Chacun s’accorde à reconnaître que le sofosbuvir, premier représentant de la classe nouvelle des antiviraux d’action directe, est rapidement devenu un élément clé de la plupart des combinaisons thérapeutiques pour traiter l’hépatite C. Il assure une guérison complète en 4 mois, avec l’intérêt d’une prise par voie orale et moins d’effets secondaires que les traitements faisant jusqu’ici référence.
« Le sofosbuvir est hors d’atteinte pour des millions de patients car il est trop cher et le traitement n’est pas disponible – ou il est rationné à cause de son prix – dans de nombreux pays d’intervention de MSF, comme la Russie ou des pays dits à revenu intermédiaire comme la Thaïlande ou le Brésil. Un bon médicament ne sert à rien si les patients qui en ont besoin ne peuvent y accéder », s’indigne Isaac Chikwanha, spécialiste de l’hépatite C à la CAME. Gilead a en effet défini un programme de prix différenciés afin de proposer son médicament à un tarif notablement diminué pour des pays à revenu faible ou intermédiaire, entre autres l’Egypte, pays particulièrement affecté. Mais l’industriel a décidé de son propre chef quels Etats bénéficieraient de cette baisse de prix et lesquels en seraient exclus.
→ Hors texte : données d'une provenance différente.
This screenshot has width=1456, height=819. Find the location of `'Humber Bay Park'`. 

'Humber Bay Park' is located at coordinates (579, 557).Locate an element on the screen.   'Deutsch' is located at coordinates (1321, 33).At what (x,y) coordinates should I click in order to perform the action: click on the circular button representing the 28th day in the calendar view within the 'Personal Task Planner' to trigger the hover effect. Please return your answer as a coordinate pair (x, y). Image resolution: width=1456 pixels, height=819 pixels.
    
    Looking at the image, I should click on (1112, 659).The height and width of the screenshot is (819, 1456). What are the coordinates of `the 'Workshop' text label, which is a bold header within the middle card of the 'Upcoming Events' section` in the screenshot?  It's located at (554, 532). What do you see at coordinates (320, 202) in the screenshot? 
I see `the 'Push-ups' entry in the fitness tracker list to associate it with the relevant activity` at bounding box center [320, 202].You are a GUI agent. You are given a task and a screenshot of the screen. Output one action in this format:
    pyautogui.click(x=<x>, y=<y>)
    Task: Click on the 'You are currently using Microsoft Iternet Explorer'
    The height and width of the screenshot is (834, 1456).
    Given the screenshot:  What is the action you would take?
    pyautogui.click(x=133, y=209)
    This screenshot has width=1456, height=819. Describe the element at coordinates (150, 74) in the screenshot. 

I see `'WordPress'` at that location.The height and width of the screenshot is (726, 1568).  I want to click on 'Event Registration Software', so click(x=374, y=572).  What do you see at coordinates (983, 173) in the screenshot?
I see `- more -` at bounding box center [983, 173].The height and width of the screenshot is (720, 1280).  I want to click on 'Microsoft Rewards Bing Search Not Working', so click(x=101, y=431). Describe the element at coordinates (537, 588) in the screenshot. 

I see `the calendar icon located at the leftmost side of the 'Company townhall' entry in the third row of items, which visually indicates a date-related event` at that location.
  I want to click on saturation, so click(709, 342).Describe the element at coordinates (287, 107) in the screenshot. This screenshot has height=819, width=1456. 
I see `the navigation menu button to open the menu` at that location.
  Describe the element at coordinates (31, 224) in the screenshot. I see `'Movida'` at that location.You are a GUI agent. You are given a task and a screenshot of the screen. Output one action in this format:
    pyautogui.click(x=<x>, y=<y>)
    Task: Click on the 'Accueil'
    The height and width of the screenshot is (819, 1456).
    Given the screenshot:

« L’opposition déposée en 2015 était une première, explique Françoise Sivignon. La société civile en Europe n’avait en effet jamais contesté un brevet sur un médicament. Nous avons démontré que nous pouvions avec succès nous inviter dans le système des brevets pour en dénoncer les failles. »
Cette fois, l’angle d’attaque adopté par les ONG est de contester la brevetabilité du composant de base servant à fabriquer le sofosbuvir. « Il y a des règles du jeu dans la fixation du prix des médicaments et dans les brevets, définies par la loi et par les conventions internationales, dont la convention sur le brevet européen de 1973, affirme Olivier Maguet, responsable de la campagne Prix du médicament et systèmes de santé chez MDM. Nous demandons au minimum que ces règles soient respectées par les industriels pour le brevet et soient utilisées en totalité par les gouvernements, notamment en recourant à une licence d’office quand il y a un danger pour la santé publique. »
Ce dispositif, qui figure dans le droit français, permet de mettre sous licence accordée par l’Etat l’exploitation de brevets lorsque l’intérêt de la défense nationale, l’intérêt de l’économie nationale ou l’intérêt de la santé publique le justifient. MDM propose ainsi de « fournir des arguments de droit pouvant aider les gouvernements dans leur rapport de forces, aujourd’hui inégal avec les industriels pour réduire les prix des médicaments innovants ».
Pour MSF, attaquer le brevet ou s’y opposer c’est espérer qu’il soit ainsi révoqué ou que sa durée de validité soit raccourcie, permettant l’arrivée de médicaments génériques et une réduction drastique des prix. « Des brevets sur le sofosbuvir ont déjà été révoqués en Chine et en Ukraine, et d’autres jugements sont attendus en Argentine, en Inde, au Brésil, en Russie et en Thaïlande », précise MSF.